TRY IT –
Extend the forum thread below, which concerns abbreviations used in discussions of infidelity, beginning immediately after its final line.

[Opening DOCUMENT SECTION section]

# Ok...I have to ask



## Destineesdawn (Oct 11, 2011)

I hate to sound ignorant, but as I have been reading different post, I realized that I am totally in the dark. I cannot for the life of me figure out what all of these abbreviation mean. Ex: AP, DS, OW, OM. I have deciphered some, but many remain a mystery. I even searched the site looking for some guide (yes, I feel like an idiot). Can SOMEONE PLEASE elaborate so that I can actually understand. 
Thankyou so much.


----------



## tigercat (Oct 6, 2011)

Other Woman, Other Man, don't know others lol


----------



## DanF (Sep 27, 2010)

Affair Partner, Disloyal Spouse


----------



## that_girl (Jul 6, 2011)

WW, WS, WH--- Wayward Wife, wayward spouse, wayward husband


----------



## Entropy3000 (May 11, 2011)

Google is your friend


----------



## lordmayhem (Feb 7, 2011)

WW = Wayward Wife
WH = Wayward Husband
WS = Wayward Spouse
BH = Betrayed Husband
BW = Betrayed Wife
BS = Betrayed Spouse
LS = Loyal Spouse
DW = Disloyal Wife
DH = Disloyal Husband
DS = Disloyal Spouse
fWW = Former Wayward Wife
fWH = Former Wayward Husband
fWS = Former Wayward Spouse
OM = Other Man
OW = Other Woman
OMW = Other Man’s Wife
OWH = Other Woman’s Husband
AP = Affair Partner
R = Reconciliation
D = Divorce
DDay = Discovery Day
STBXH = Soon To Be Ex Husband
STBXW = Soon To Be Ex Wife
ILYBINILWY = I Love You But I’m Not In Love With You
EA = Emotional Affair
PA = Physical Affair
KISA = Knight In Shining Armor
VAR = Voice Activated Recorder
TT = Trickle Truth


----------



## Destineesdawn (Oct 11, 2011)

[Closing DOCUMENT SECTION section]
[Opening DATASET SECTION section]

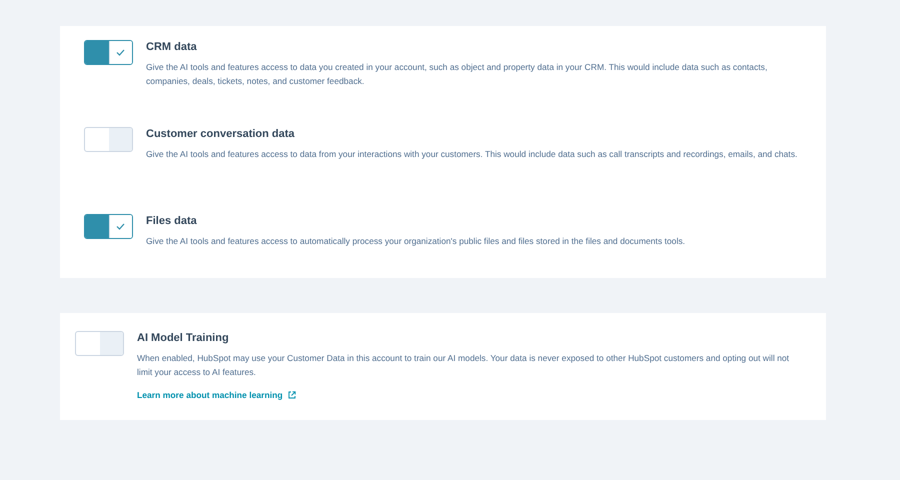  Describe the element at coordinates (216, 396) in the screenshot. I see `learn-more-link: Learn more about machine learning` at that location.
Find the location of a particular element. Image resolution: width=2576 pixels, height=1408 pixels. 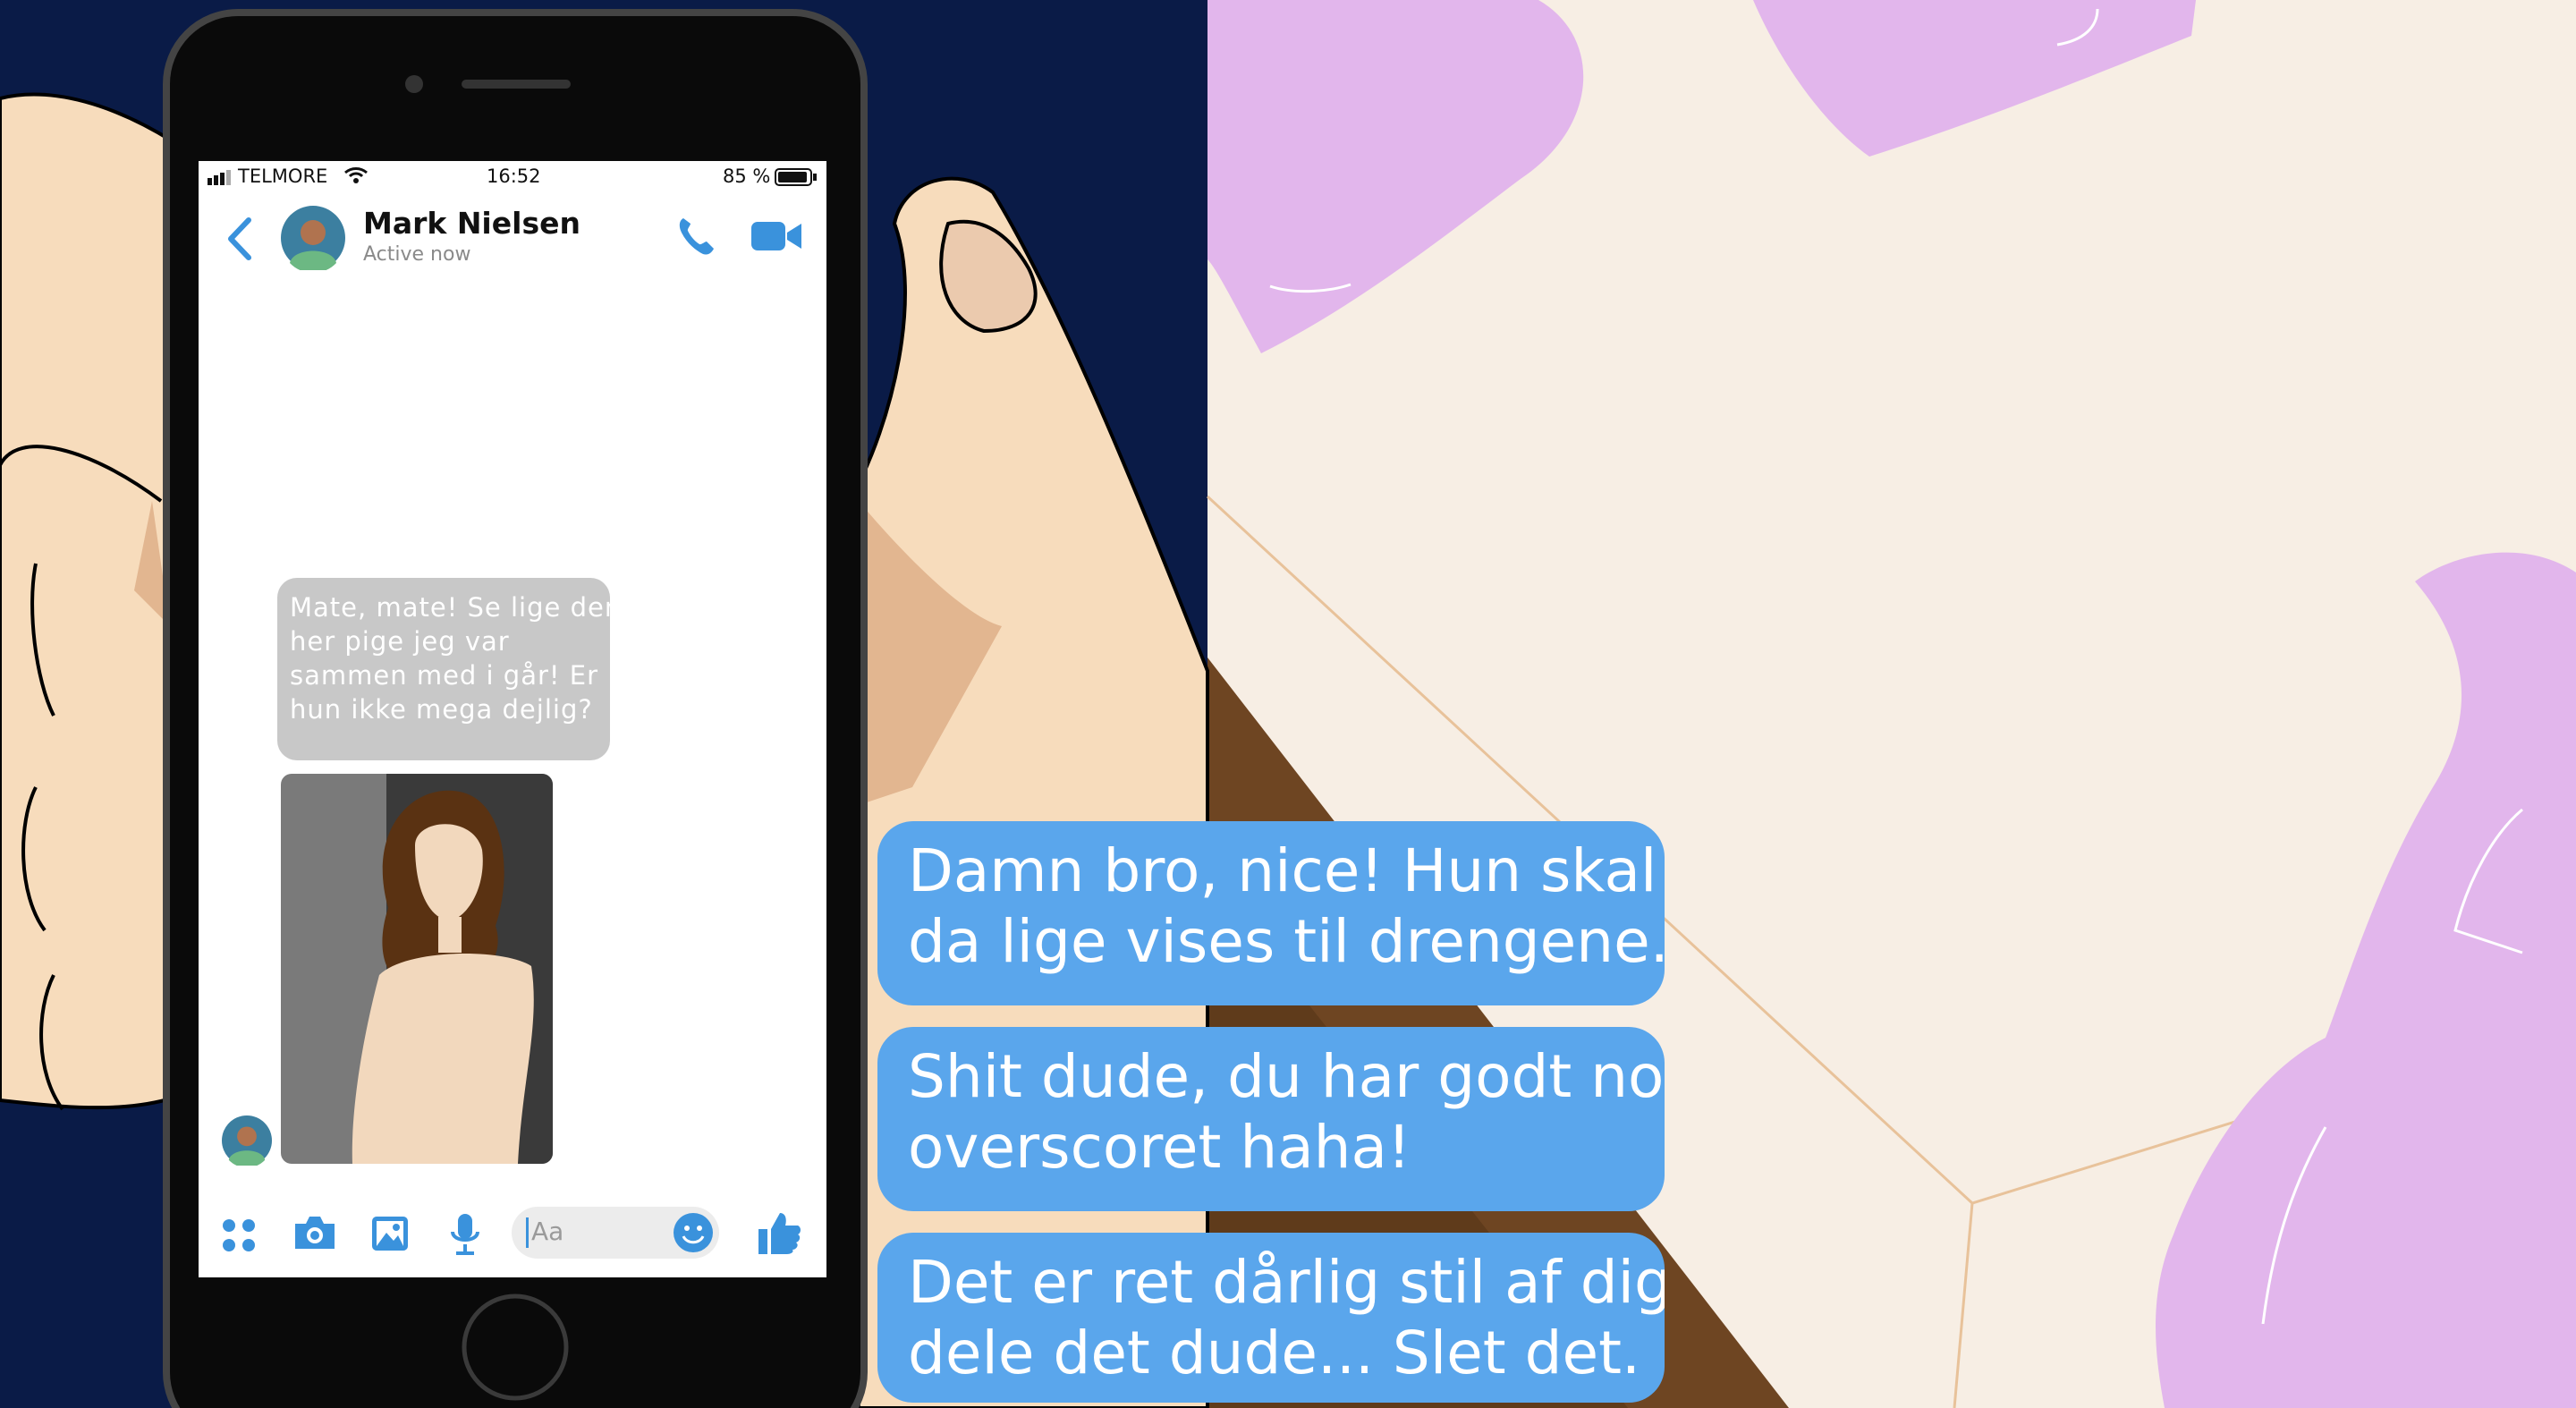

[Closing DATASET SECTION section]

ANSWER FOR THE TASK –
Lordmayhem- WOw, thanks. Gonna copy and paste this to my sticky notes so I can follow the discussions.


----------



## Almostrecovered (Jul 14, 2011)

sadly you get used to them pretty quick


----------



## Hoosier (May 17, 2011)

Almost; agree


----------



## nice777guy (Nov 23, 2009)

lordmayhem said:


> WW = Wayward Wife
> WH = Wayward Husband
> WS = Wayward Spouse
> BH = Betrayed Husband
> ...


This should be a "sticky" post.


----------



## this is bad (Aug 13, 2011)

Not sure if this qualifies... 

L = Lawyer


----------



## Pit-of-my-stomach (Nov 2, 2010)

DLCBB = dirty lying cheating backstabbing b*tch
ESMOH = evil souless minion of hell
SEH = soul eating harpy

LOL, IMTU = hehehehe, I made those up.


----------



## jayde (Jun 17, 2011)

Pit-of-my-stomach said:


> DLCBB = dirty lying cheating backstabbing b*tch
> ESMOH = evil souless minion of hell
> SEH = soul eating harpy
> 
> LOL, IMTU = hehehehe, I made those up.


LOL well done Pit!


----------



## Shamwow (Aug 15, 2011)

SAHM = stay at home mom
SAHD = stay at home dad
_Posted via Mobile Device_


----------



## lordmayhem (Feb 7, 2011)

bump for the newbies

NC = No Contact
MC = Marriage Counselling
IC = Individual Counselling


----------



## Just Tired Of It All (Oct 22, 2011)

lordmayhem said:


> WW = Wayward Wife
> WH = Wayward Husband
> WS = Wayward Spouse
> BH = Betrayed Husband
> ...




THANK GOODNESS THIS HAS BEEN ASKED AN ANSWERED.. YOU WASNT THE ONLY ONE THAT WAS HAVING A HARD TIME FIGURING THIS OUT..:scratchhead:

I BEEN DOING THE SAME THING LOOKING THRU THE SITE TRYING TO FIND THE MEANING TO SOME OF THE ABBREVIATION NOW THEM BEING EXPLAINED MOST MAKE SINCE NOW :lol:

WONDER WHY I DIDNT JUST ASK :rofl::rofl::rofl::rofl:


----------



## Just Tired Of It All (Oct 22, 2011)

Pit-of-my-stomach said:


> DLCBB = dirty lying cheating backstabbing b*tch
> ESMOH = evil souless minion of hell
> SEH = soul eating harpy
> 
> LOL, IMTU = hehehehe, I made those up.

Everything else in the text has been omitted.